Source material: Begin

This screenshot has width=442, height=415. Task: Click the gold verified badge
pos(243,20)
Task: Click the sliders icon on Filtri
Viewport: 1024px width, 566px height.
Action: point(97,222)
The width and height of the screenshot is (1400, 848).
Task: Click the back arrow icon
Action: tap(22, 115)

Source material: End

§ Task objective
Copy out the records once more, with nothing altered.

§ Answer to the exercise
This screenshot has width=442, height=415. Task: Click the gold verified badge
pos(243,20)
Task: Click the sliders icon on Filtri
Viewport: 1024px width, 566px height.
Action: point(97,222)
The width and height of the screenshot is (1400, 848).
Task: Click the back arrow icon
Action: tap(22, 115)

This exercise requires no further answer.